The Gonzalez family reached a settlement with the defendants in their product liability/wrongful death lawsuit in late 2006; however, while that suit was still pending, Guerra filed a plea in intervention asserting its right to forty percent of any recovery obtained by the Gonzalez family. On January 16, 2007, the Gonzalez family, represented by RG & B, filed a motion to remove Cantu as an attorney of record in the product liability/wrongful death suit. Cantu and RG & B eventually reached an agreement over how to allocate attorney’s fees and expenses following settlement of the product liability/wrongful death suit. On April 25, 2007, the trial court signed an agreed order (1) ordering RG & B to drop any and all interventions pending against Cantu in other lawsuits; (2) removing Cantu as an attorney from the lawsuit; (3) ordering the following division of attorney’s fees: (a) 56.5% to Cantu, (b) 10% to the Law Offices of Andres Reyes and Mario Castillo, and (c) 33.5% to RG & B; and (4) ordering that all reasonable costs and expenses incurred by Cantu be paid in full.

On May 14, 2007, Guerra filed an amended plea in intervention, alleging claims against Cantu for libel and tortious interference with the contract it had to represent the Gonzalez family. On May 24, 2007, the attorney’s fees allocated under the April 25, 2007 agreed order were deposited into the court’s registry. On June 26, 2007, the trial court signed an order (1) granting disbursal of damages to the Gonzalez family pursuant to the settlement of the product liability/wrongful death lawsuit, (2) ordering disbursal of attorney’s fees held in the court’s registry to RG & B and to the Law Offices of Andres Reyes and Mario Castillo, and (3) ordering that the fees awarded to Cantu remain in the court’s registry pending resolution of the intervention filed by Guerra.

On February 14, 2008, Cantu filed a third-party plaintiffs original petition, alleging claims for breach of fiduciary duty and fraud against RG & B. On February 15, 2008, Cantu filed a motion to recuse Judge Raul Vasquez on the grounds that he served as a mediator in the settlement that led to the April 25, 2007 agreed order.
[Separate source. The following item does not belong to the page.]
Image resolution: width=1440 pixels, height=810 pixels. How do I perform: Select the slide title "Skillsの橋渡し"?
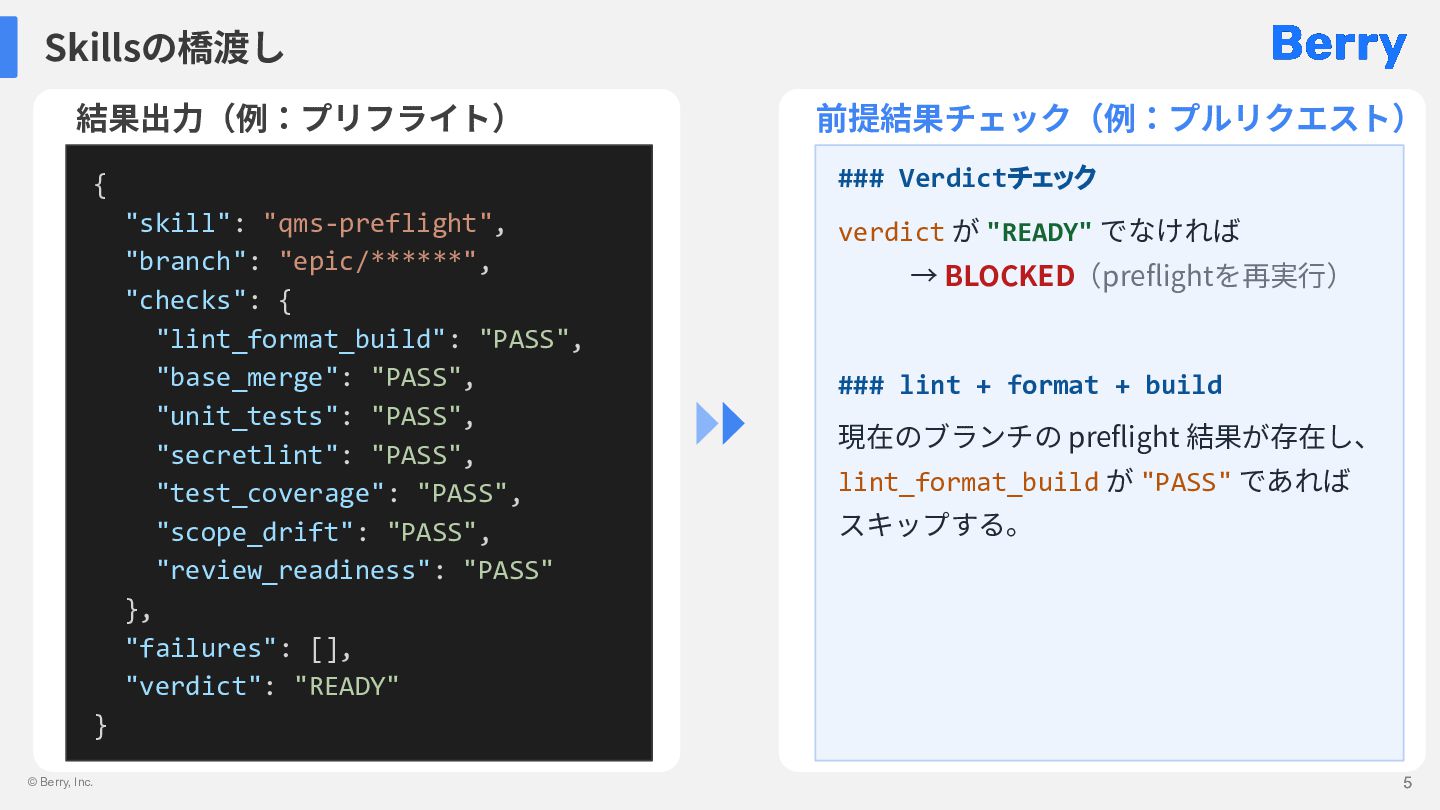(164, 48)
The motion to recuse was denied by the administrative judge. On April 21, 2008, RG & B filed its counter-suit against Cantu, alleging he breached the settlement that led to the April 25, 2007 agreed order and asking for rescission of that agreement. Trial before a jury commenced in April 2008. Following trial, the court signed a final judgment, ordering that (1) Guerra recover $1.6 million plus interest against Cantu, (2) Cantu was not entitled to any of the funds held in the court’s registry, (3) RG & B was solely entitled to the funds held in the court’s registry, and (4) Cantu’s contract with the Gonzalez family was illegal and void. Cantu’s mo *5 tion for new trial was denied, and he filed this appeal.

STATUTE OF LIMITATIONS

In his first issue, Cantu asserts Guerra’s claims for tortious interference with both an existing contract and a prospective contract were barred by the statute of limitations. According to Cantu, Guerra’s tortious interference claim accrued on February 23, 2005 when Guerra was first notified by Zacarías Gonzalez that he was terminating representation with Guerra. Guerra filed its first plea in intervention on January 5, 2007, but did not name Cantu as a defendant until Guerra filed its amended plea on May 14, 2007. Therefore, Cantu concludes, Guerra’s claims against him are time-barred. See Tex. Civ. PraC. & Rem.Code Ann. § 16.003 (two-year limitations for interference with a contract) (Vernon Supp. 2008).

At trial, Guerra argued it did not discover Cantu’s tortious interference until May 2007. The jury was asked by what date Guerra should have, in the exercise of reasonable diligence, discovered Cantu’s interference with the contract, and it responded, “May 1, 2007.” On appeal, Cantu argues the evidence is insufficient to support this finding and he relies on a judicial admission by Guerra in its first supplemental plea in intervention in which it stated: “Exercising reasonable diligence, [Guerra] only learned of facts which would place [it] on notice of accrual of the slander and tortious interference .... causes of action in December 2006.” [Emphasis added.]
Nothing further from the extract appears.